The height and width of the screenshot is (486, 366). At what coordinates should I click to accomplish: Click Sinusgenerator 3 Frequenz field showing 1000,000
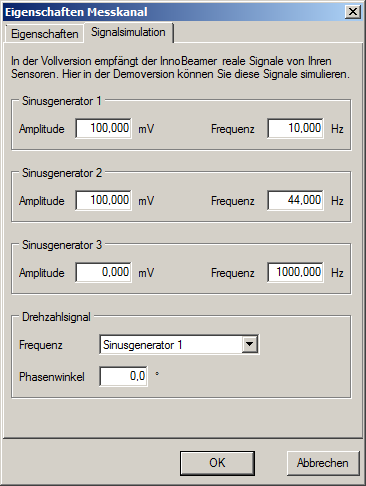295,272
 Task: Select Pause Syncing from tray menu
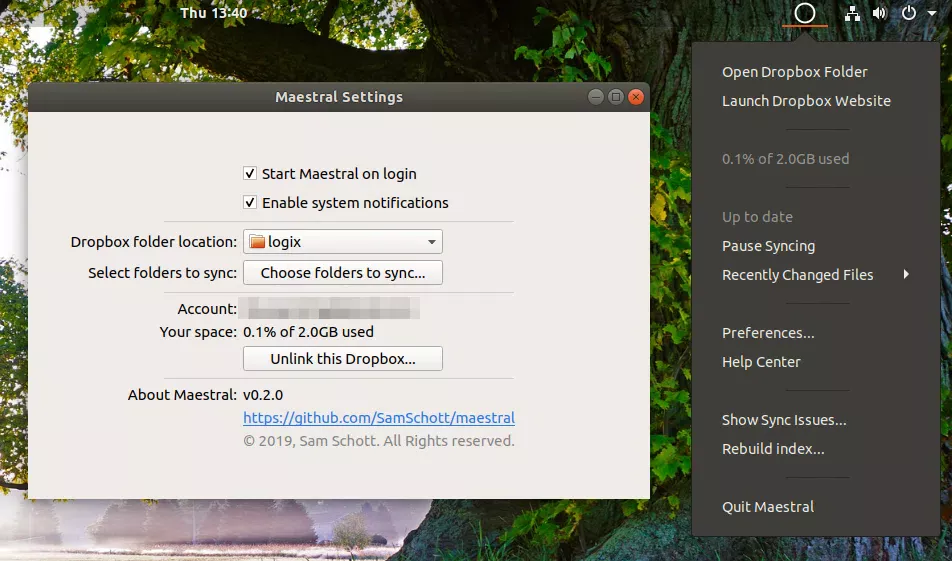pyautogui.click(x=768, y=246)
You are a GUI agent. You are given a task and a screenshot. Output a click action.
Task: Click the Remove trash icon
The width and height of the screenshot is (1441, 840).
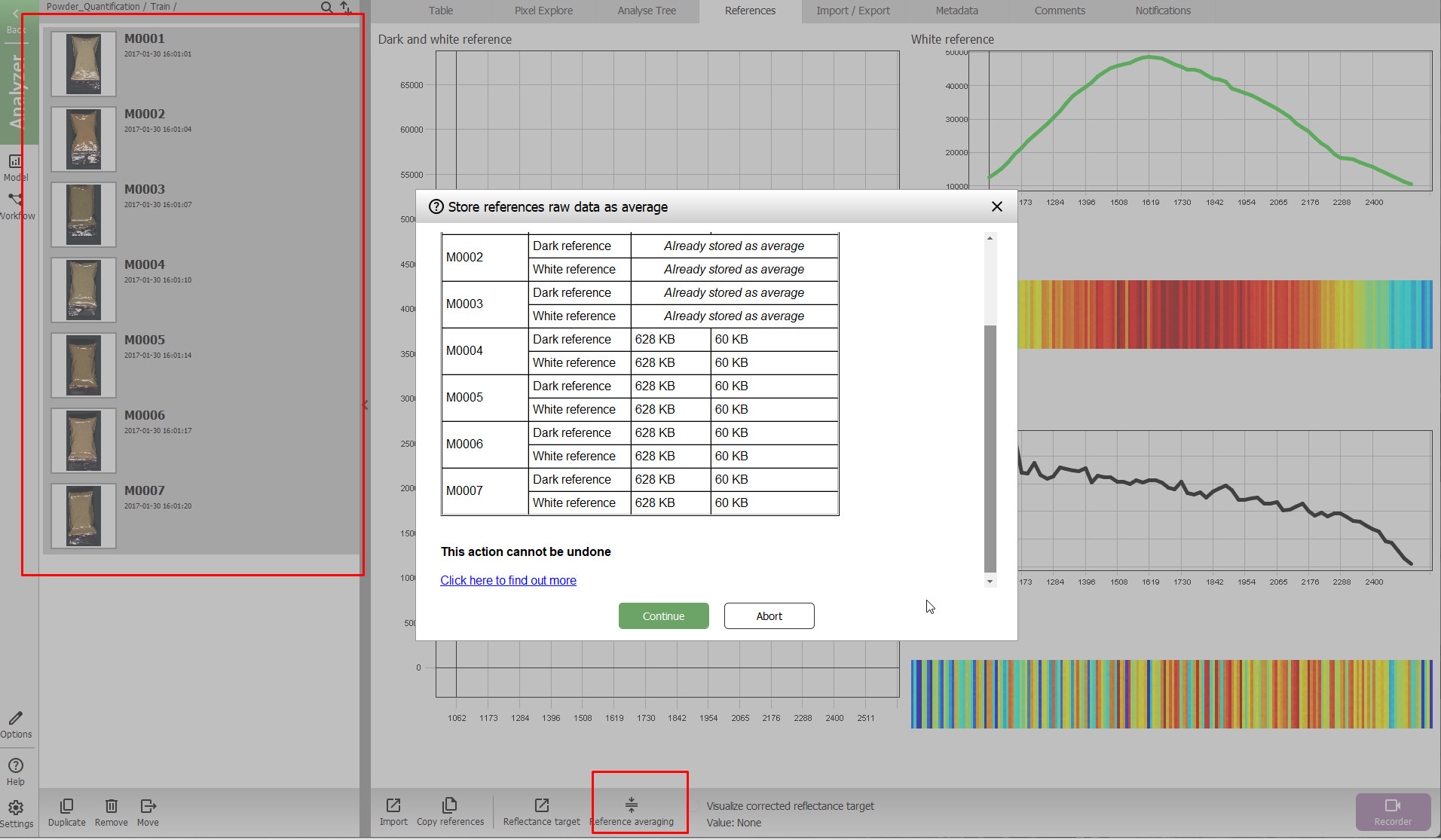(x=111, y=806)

....

### Exercise details
Would you write out each record above exactly, with no images?

### Written reply
The height and width of the screenshot is (486, 366). At what coordinates should I click to accomplish: Click Sinusgenerator 3 Frequenz field showing 1000,000
295,272
 Task: Select Pause Syncing from tray menu
pyautogui.click(x=768, y=246)
You are a GUI agent. You are given a task and a screenshot. Output a click action.
Task: Click the Remove trash icon
The width and height of the screenshot is (1441, 840).
(x=111, y=806)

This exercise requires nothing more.